FundReise Tag 8 – Odesa
Sibylle hat sich spontan entschlossen, nach Odesa zu fahren. Sie kann eine Freundin von Kyjiw in die Stadt ans Schwarze Meer begleiten und nutzt die Gelegenheit. Odesa ist zuletzt schwer von russischer Artillerie getroffen worden. Über Monate wird es Probleme mit Strom, Heizung und Warmwasser geben. Wie ergeht es den Menschen dort?

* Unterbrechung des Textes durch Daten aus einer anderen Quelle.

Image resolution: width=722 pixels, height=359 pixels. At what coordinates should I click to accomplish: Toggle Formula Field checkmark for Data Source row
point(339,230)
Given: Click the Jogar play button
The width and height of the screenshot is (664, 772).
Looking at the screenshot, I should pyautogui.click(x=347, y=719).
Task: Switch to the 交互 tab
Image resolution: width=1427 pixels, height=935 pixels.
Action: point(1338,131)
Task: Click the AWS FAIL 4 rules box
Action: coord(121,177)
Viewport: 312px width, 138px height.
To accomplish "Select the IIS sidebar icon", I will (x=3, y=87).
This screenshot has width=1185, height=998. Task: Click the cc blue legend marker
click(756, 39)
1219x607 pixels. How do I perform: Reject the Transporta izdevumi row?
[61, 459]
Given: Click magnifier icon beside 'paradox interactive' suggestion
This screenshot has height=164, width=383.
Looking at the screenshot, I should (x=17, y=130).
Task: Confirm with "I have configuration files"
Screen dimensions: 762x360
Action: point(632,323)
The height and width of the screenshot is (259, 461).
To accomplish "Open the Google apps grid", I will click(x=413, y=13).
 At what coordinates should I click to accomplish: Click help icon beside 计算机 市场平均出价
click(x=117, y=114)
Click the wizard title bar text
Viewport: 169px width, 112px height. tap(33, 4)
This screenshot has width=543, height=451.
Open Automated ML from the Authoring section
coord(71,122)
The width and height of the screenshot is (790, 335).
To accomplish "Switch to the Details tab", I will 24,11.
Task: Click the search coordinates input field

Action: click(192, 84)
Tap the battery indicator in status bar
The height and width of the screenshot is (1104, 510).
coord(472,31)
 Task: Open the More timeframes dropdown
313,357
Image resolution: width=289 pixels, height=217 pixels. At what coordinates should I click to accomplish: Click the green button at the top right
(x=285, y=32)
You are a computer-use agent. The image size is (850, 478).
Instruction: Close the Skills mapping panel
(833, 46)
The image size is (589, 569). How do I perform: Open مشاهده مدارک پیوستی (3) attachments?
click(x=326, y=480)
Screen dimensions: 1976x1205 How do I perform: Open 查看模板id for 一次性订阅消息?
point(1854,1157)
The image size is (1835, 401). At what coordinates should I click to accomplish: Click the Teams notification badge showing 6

Das ist der Blog von Sibylle von Tiedemann, Mitgründerin von Munich Kyiv Queer. Sie wollte nicht mehr nur zuschauen, was in der Ukraine passiert, und fuhr selbst hin. In Münchens Partnerstadt Kyjiw und Odesa besucht sie seit einigen Tagen unsere Freund*innen und Partner, sie berichtet und sammelt Spenden.
Strom: War da was?
Temperatur: überheizt
Spendenbarometer: 4.818,67 von 18.000 Euro
Besondere Vorkommnisse: Generatoren
Alle Blogbeiträge: Sibylles #FundReise nach Kyjiw mitten im Krieg
Jetzt also Odesa. Nachdem in Kyjiw alles so gut geklappt hat, denke ich schon seit einigen Tagen darüber nach, ob ich nicht noch etwas anderes sehen möchte. Jetzt bin ich eh schon in der Ukraine, über 2.000 Kilometer gefahren, und Kyjiw zeigt eben nicht das ganze Bild.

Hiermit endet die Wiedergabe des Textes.